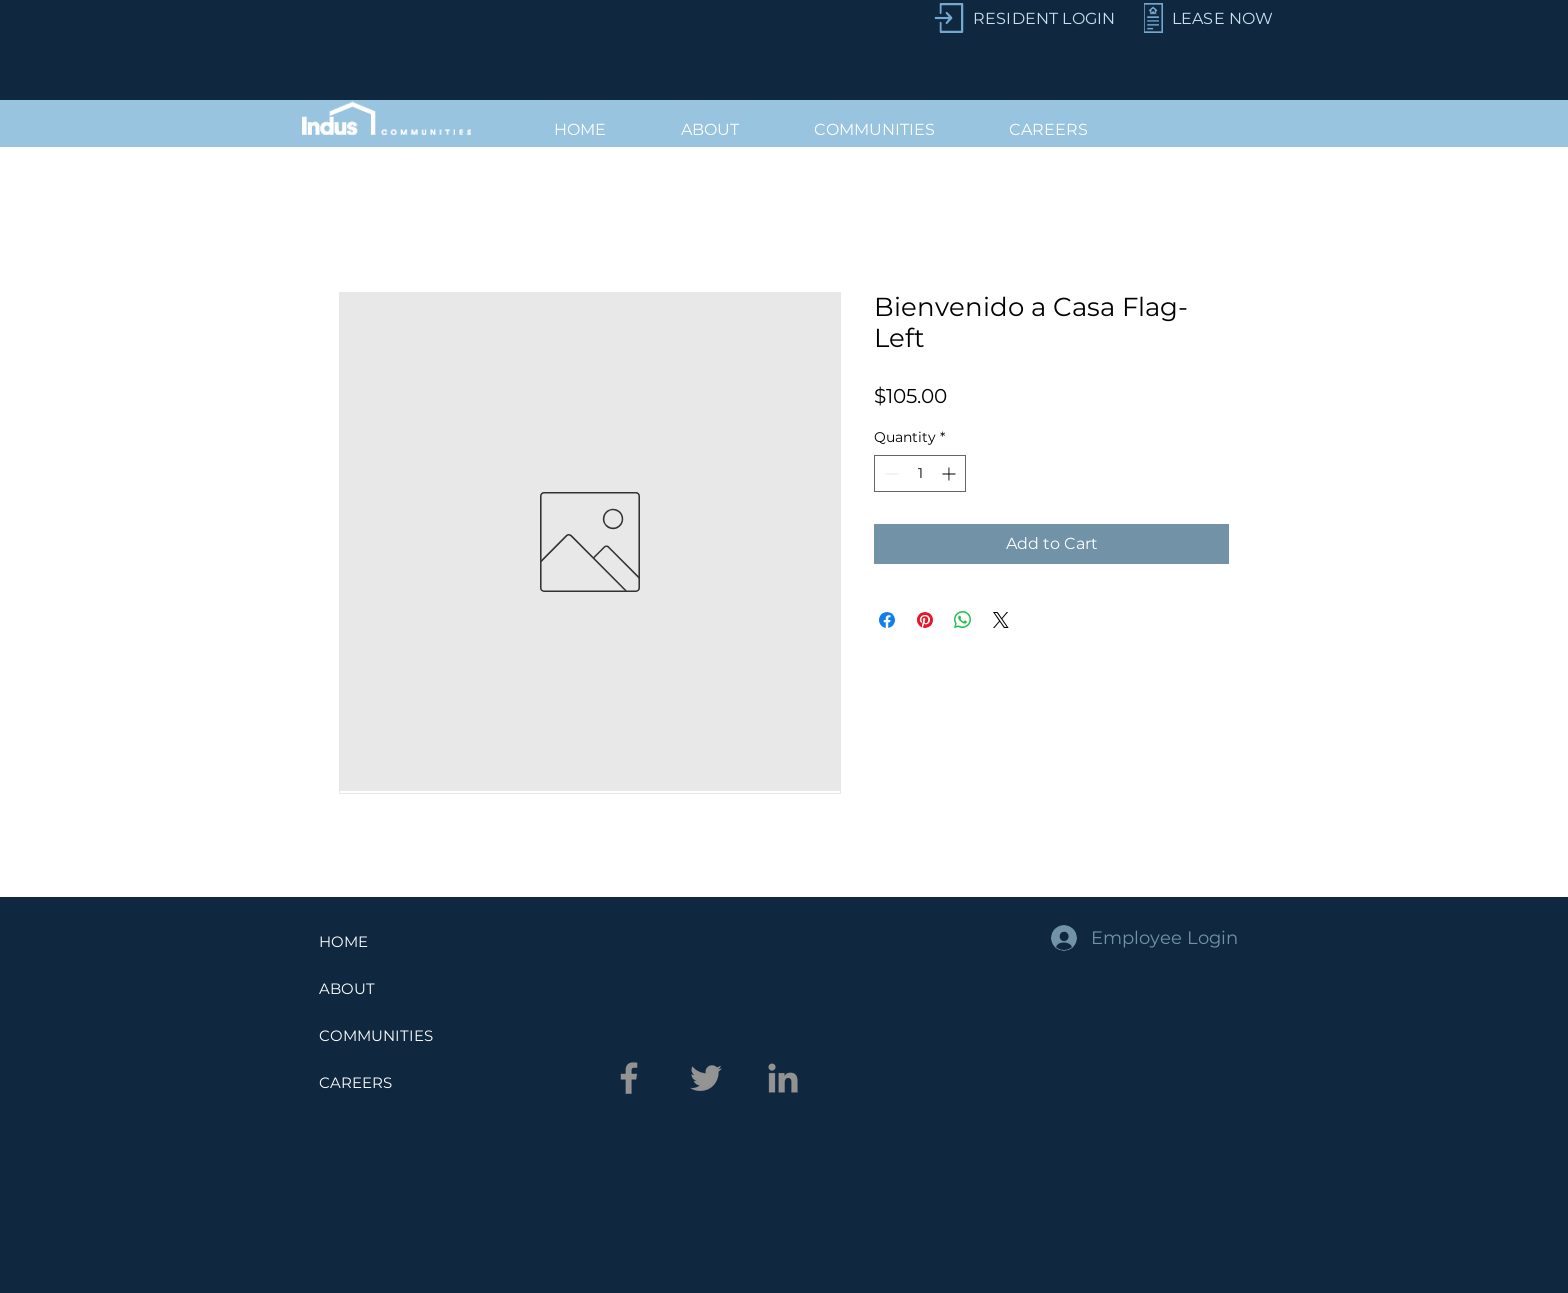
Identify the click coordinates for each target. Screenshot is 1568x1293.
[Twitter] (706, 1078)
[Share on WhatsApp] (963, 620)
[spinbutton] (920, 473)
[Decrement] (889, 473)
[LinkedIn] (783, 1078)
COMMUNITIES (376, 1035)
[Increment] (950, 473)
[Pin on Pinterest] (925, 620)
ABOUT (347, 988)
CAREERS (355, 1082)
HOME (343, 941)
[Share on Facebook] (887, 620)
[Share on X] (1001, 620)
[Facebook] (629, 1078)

-------

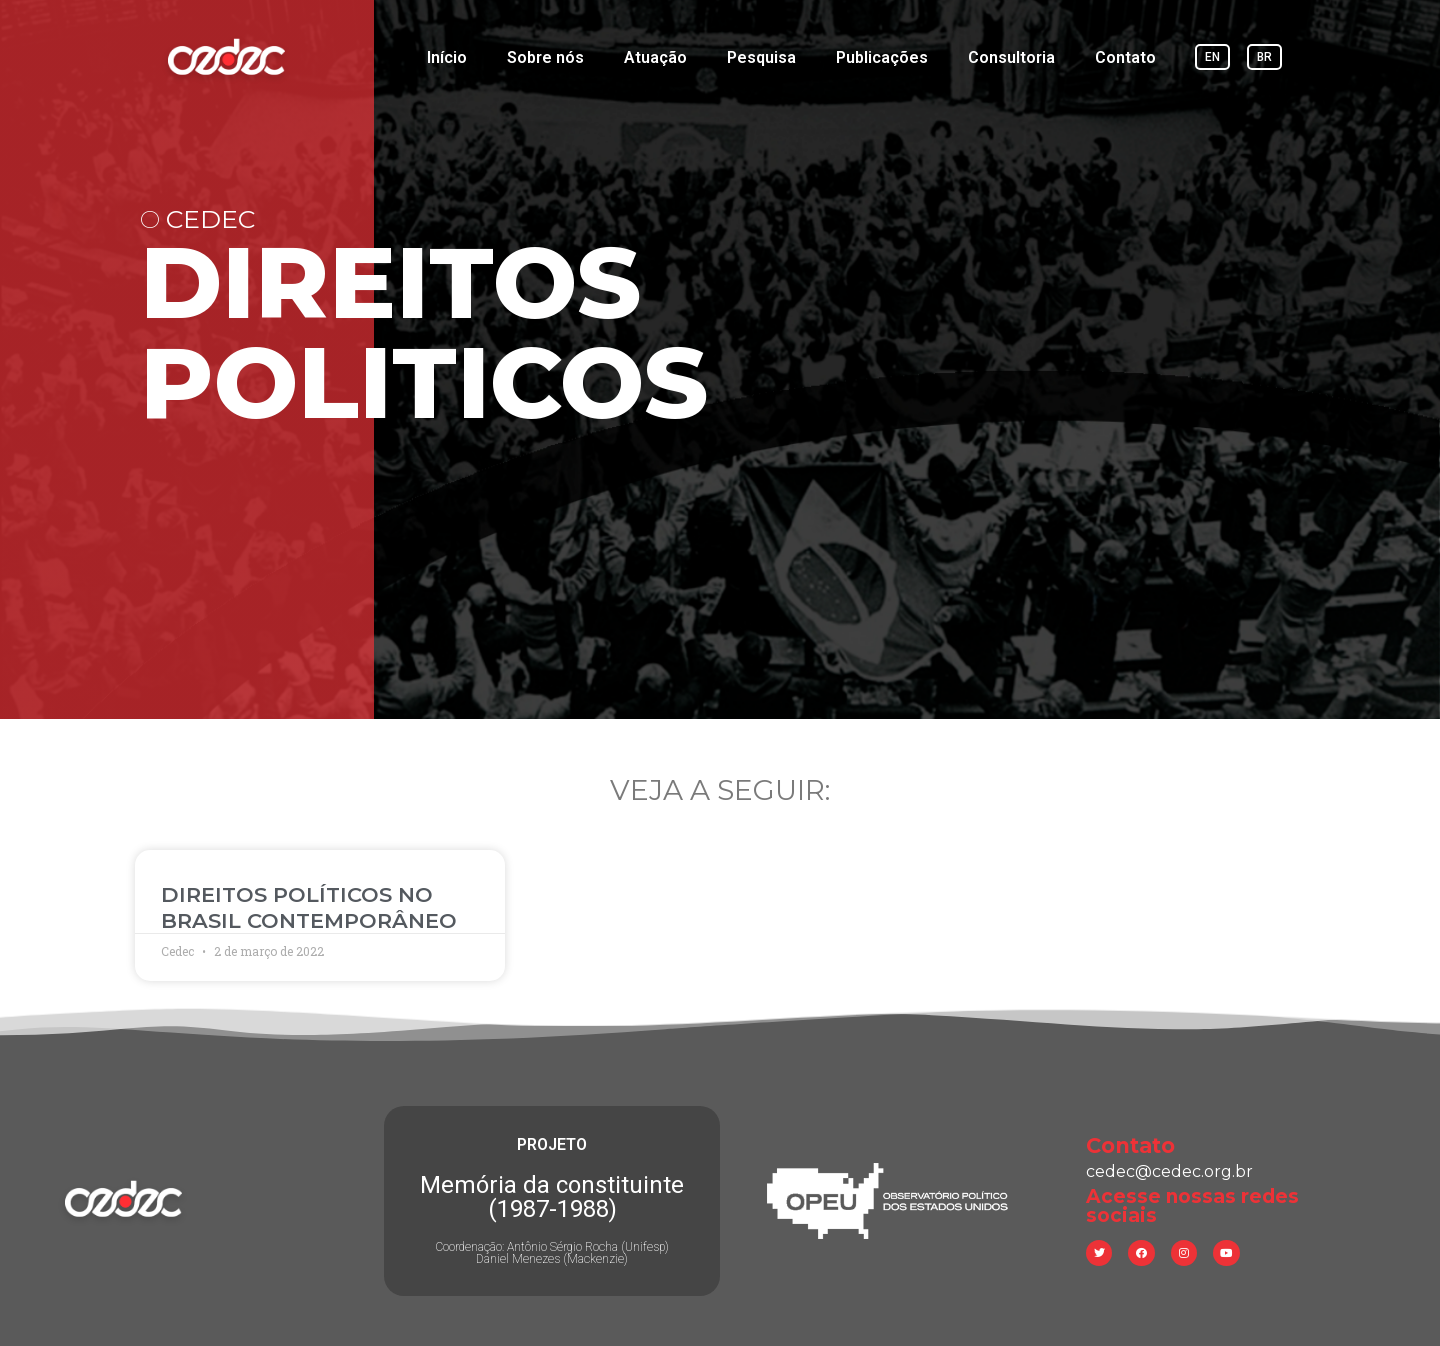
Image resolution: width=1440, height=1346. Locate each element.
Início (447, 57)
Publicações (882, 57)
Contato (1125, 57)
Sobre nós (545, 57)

-------

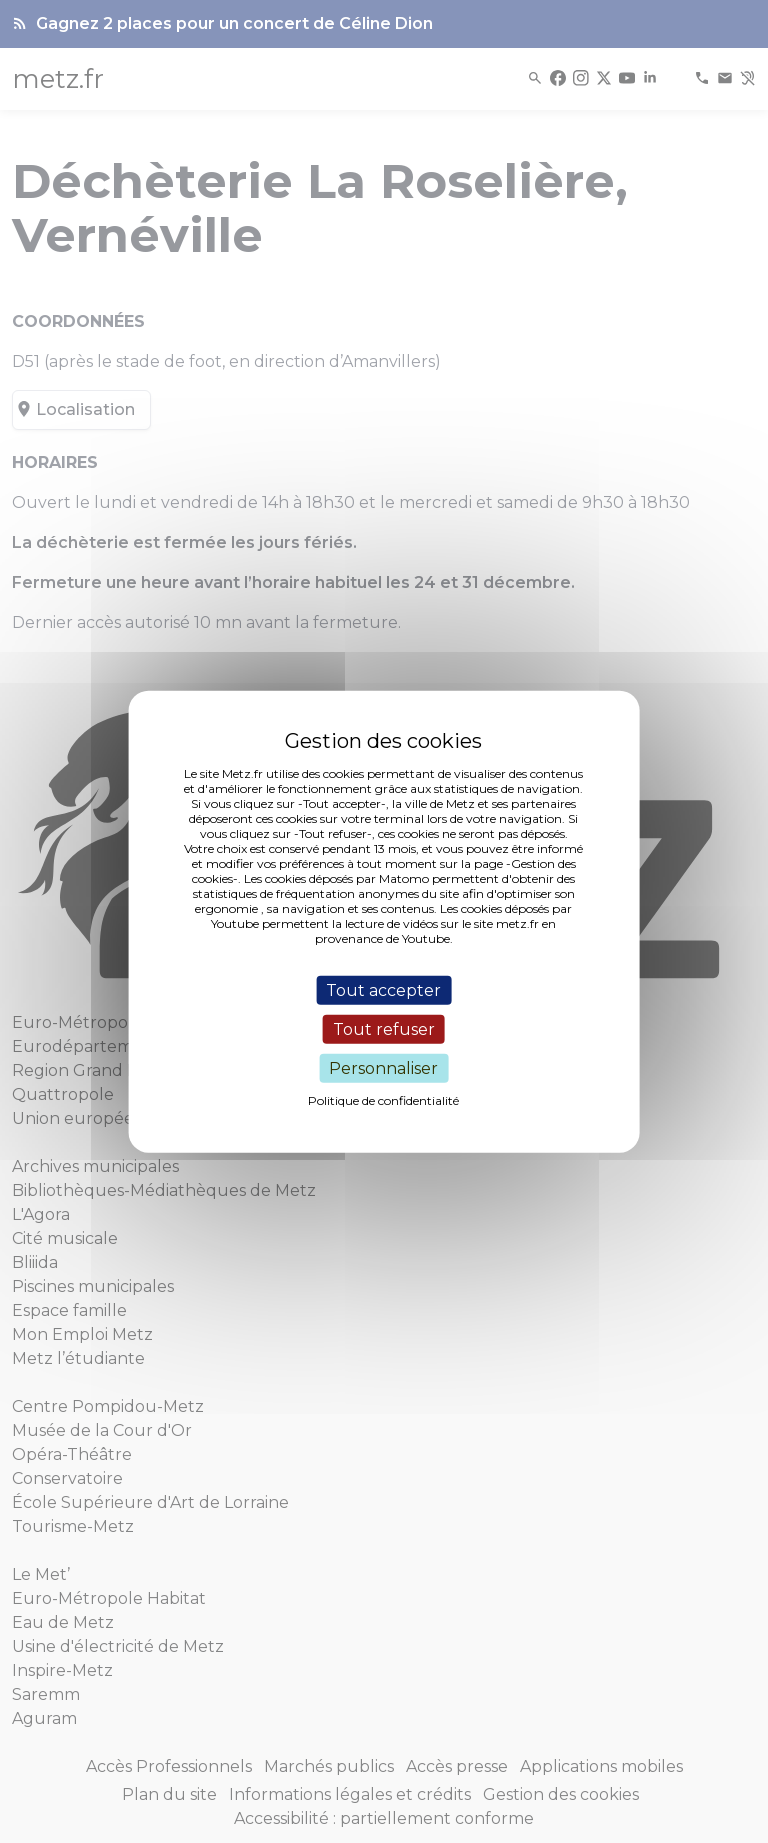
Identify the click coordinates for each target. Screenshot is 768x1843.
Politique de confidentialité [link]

-------

#### La tarea
Copia sin ningún cambio las entradas de arriba desde la línea que contiene "[Decrement] (889, 473)" hasta la línea que contiene "[Share on X] (1001, 620)", ambas incluidas.

#### Respuesta al ejercicio
[Decrement] (889, 473)
[LinkedIn] (783, 1078)
COMMUNITIES (376, 1035)
[Increment] (950, 473)
[Pin on Pinterest] (925, 620)
ABOUT (347, 988)
CAREERS (355, 1082)
HOME (343, 941)
[Share on Facebook] (887, 620)
[Share on X] (1001, 620)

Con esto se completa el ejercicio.